Top of Stored data
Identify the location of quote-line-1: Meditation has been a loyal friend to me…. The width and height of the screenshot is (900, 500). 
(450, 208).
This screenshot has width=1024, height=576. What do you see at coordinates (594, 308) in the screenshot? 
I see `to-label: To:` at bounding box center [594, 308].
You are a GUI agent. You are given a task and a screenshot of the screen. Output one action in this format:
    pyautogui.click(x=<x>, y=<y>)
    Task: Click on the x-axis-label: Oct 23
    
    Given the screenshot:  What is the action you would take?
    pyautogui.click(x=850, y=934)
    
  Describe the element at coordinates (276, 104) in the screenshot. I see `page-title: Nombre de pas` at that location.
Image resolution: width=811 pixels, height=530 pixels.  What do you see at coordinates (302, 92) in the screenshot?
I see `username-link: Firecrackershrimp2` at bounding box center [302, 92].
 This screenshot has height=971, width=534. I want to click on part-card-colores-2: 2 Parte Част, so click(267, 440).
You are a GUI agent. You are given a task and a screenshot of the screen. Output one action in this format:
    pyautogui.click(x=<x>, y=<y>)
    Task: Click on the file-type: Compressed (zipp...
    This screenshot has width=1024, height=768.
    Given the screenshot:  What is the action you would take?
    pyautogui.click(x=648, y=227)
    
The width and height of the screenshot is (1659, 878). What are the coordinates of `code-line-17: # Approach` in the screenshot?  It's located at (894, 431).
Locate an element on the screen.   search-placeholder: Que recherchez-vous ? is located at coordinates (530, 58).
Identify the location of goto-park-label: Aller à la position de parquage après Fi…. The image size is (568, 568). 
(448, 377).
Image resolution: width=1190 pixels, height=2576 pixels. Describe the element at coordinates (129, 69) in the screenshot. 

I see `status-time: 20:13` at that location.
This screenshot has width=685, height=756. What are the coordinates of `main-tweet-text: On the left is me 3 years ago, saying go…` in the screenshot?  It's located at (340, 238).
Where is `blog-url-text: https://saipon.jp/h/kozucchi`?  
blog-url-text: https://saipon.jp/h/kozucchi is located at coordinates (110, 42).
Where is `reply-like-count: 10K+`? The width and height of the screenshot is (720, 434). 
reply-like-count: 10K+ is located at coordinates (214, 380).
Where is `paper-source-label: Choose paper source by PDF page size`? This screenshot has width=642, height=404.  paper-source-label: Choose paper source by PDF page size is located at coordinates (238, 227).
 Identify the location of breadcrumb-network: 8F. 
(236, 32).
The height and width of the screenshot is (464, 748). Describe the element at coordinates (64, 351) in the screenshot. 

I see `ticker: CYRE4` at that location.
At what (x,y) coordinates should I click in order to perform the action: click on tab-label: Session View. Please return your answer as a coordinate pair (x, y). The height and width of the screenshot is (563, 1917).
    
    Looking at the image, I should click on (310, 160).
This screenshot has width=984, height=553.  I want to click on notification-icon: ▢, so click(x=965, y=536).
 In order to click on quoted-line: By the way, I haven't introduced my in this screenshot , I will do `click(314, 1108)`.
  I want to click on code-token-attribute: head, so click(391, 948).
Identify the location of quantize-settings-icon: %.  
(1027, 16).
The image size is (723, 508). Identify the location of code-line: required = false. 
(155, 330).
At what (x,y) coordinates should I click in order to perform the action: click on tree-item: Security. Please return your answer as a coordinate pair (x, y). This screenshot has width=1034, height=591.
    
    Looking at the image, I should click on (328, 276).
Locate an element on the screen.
Bottom of Stored data
About this task:
Reproduce the listing above in full, switching each "GUI agent" to "interface agent" and leaving everything else unchanged.

Response to the exercise:
Identify the location of quote-line-1: Meditation has been a loyal friend to me…. The width and height of the screenshot is (900, 500). 
(450, 208).
This screenshot has width=1024, height=576. What do you see at coordinates (594, 308) in the screenshot? 
I see `to-label: To:` at bounding box center [594, 308].
You are a interface agent. You are given a task and a screenshot of the screen. Output one action in this format:
    pyautogui.click(x=<x>, y=<y>)
    Task: Click on the x-axis-label: Oct 23
    
    Given the screenshot:  What is the action you would take?
    pyautogui.click(x=850, y=934)
    
  Describe the element at coordinates (276, 104) in the screenshot. I see `page-title: Nombre de pas` at that location.
Image resolution: width=811 pixels, height=530 pixels.  What do you see at coordinates (302, 92) in the screenshot?
I see `username-link: Firecrackershrimp2` at bounding box center [302, 92].
 This screenshot has height=971, width=534. I want to click on part-card-colores-2: 2 Parte Част, so click(267, 440).
You are a interface agent. You are given a task and a screenshot of the screen. Output one action in this format:
    pyautogui.click(x=<x>, y=<y>)
    Task: Click on the file-type: Compressed (zipp...
    This screenshot has width=1024, height=768.
    Given the screenshot:  What is the action you would take?
    pyautogui.click(x=648, y=227)
    
The width and height of the screenshot is (1659, 878). What are the coordinates of `code-line-17: # Approach` in the screenshot?  It's located at (894, 431).
Locate an element on the screen.   search-placeholder: Que recherchez-vous ? is located at coordinates (530, 58).
Identify the location of goto-park-label: Aller à la position de parquage après Fi…. The image size is (568, 568). 
(448, 377).
Image resolution: width=1190 pixels, height=2576 pixels. Describe the element at coordinates (129, 69) in the screenshot. 

I see `status-time: 20:13` at that location.
This screenshot has width=685, height=756. What are the coordinates of `main-tweet-text: On the left is me 3 years ago, saying go…` in the screenshot?  It's located at (340, 238).
Where is `blog-url-text: https://saipon.jp/h/kozucchi`?  
blog-url-text: https://saipon.jp/h/kozucchi is located at coordinates (110, 42).
Where is `reply-like-count: 10K+`? The width and height of the screenshot is (720, 434). 
reply-like-count: 10K+ is located at coordinates (214, 380).
Where is `paper-source-label: Choose paper source by PDF page size`? This screenshot has width=642, height=404.  paper-source-label: Choose paper source by PDF page size is located at coordinates (238, 227).
 Identify the location of breadcrumb-network: 8F. 
(236, 32).
The height and width of the screenshot is (464, 748). Describe the element at coordinates (64, 351) in the screenshot. 

I see `ticker: CYRE4` at that location.
At what (x,y) coordinates should I click in order to perform the action: click on tab-label: Session View. Please return your answer as a coordinate pair (x, y). The height and width of the screenshot is (563, 1917).
    
    Looking at the image, I should click on (310, 160).
This screenshot has width=984, height=553.  I want to click on notification-icon: ▢, so click(x=965, y=536).
 In order to click on quoted-line: By the way, I haven't introduced my in this screenshot , I will do `click(314, 1108)`.
  I want to click on code-token-attribute: head, so click(391, 948).
Identify the location of quantize-settings-icon: %.  
(1027, 16).
The image size is (723, 508). Identify the location of code-line: required = false. 
(155, 330).
At what (x,y) coordinates should I click in order to perform the action: click on tree-item: Security. Please return your answer as a coordinate pair (x, y). This screenshot has width=1034, height=591.
    
    Looking at the image, I should click on (328, 276).
Locate an element on the screen.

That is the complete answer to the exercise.